If you meant $\operatorname{tr}(A\times B)$ as $\operatorname{tr}(AB)$, which is a simple Matrix multiplication, then :
$\displaystyle {\begin{bmatrix}a&b\\c&d\\\end{bmatrix}} {\begin{bmatrix}p&q\\r&s\\\end{bmatrix}}={\begin{bmatrix}ap+br&aq+bs\\cp+dr&cq+ds\\\end{bmatrix}}$
So now we can see that:
$$(\operatorname{tr}A)(\operatorname{tr}B)=(a+d)(p+s)=a\cdot p+a \cdot s+d\cdot p+d\cdot s \ne a\cdot p+b\cdot r+c\cdot q+d\cdot s=\operatorname{tr}(AB)$$
You can follow the same methodology and it would be true for any $n\times n$ matrices.

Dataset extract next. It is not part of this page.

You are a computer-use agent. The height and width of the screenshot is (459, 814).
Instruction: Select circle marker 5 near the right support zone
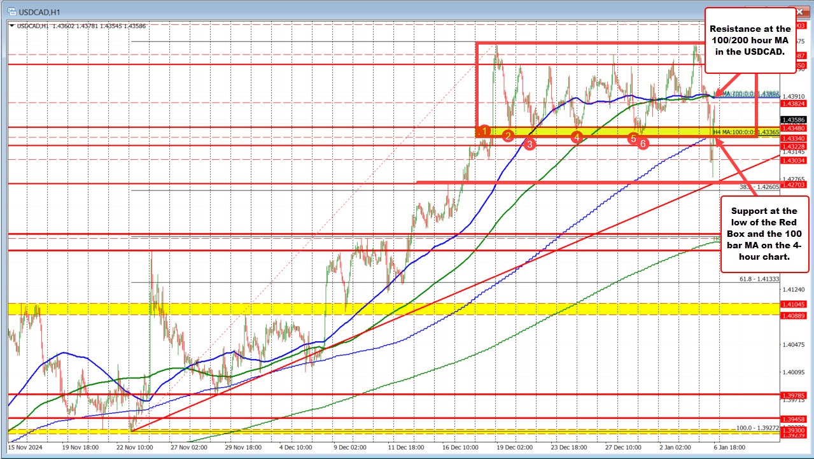633,137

Suppose that $A$ is $m\times m$ with typical elements $A_{ij}$ and $B$ is $n\times n$ with typical elements $B_{hk}$. We have $$ A\otimes B=\begin{pmatrix} A_{11}B & A_{12}B & \cdots & A_{1m}B\\ A_{21}B & A_{22}B & \cdots & A_{2m}B \\ \vdots & \vdots & \ddots & \vdots \\ A_{m1}B & A_{m2}B & \cdots & A_{mm}B \end{pmatrix} $$ so the diagonal elements of $A\otimes B$ are $$ A_{11}B_{11},\ldots,A_{11}B_{nn},A_{22}B_{11},\ldots,A_{22}B_{nn},\ldots,A_{mm}B_{11},\ldots,A_{mm}B_{nn}. $$ Summing these yields \begin{align*} &\quad\operatorname{Tr}(A\otimes B)\\ &=A_{11}B_{11}+\cdots+A_{11}B_{nn}+A_{22}B_{11}+\cdots+A_{22}B_{nn}+\cdots+A_{mm}B_{11}+\cdots+A_{mm}B_{nn}\\ &=A_{11}(B_{11}+\cdots+B_{nn})+A_{22}(B_{11}+\cdots+B_{nn})+\cdots+A_{mm}(B_{11}+\cdots+B_{nn})\\ &=(A_{11}+\cdots+A_{mm})(B_{11}+\cdots+B_{nn})=\operatorname{Tr}(A)\operatorname{Tr}(B). \end{align*}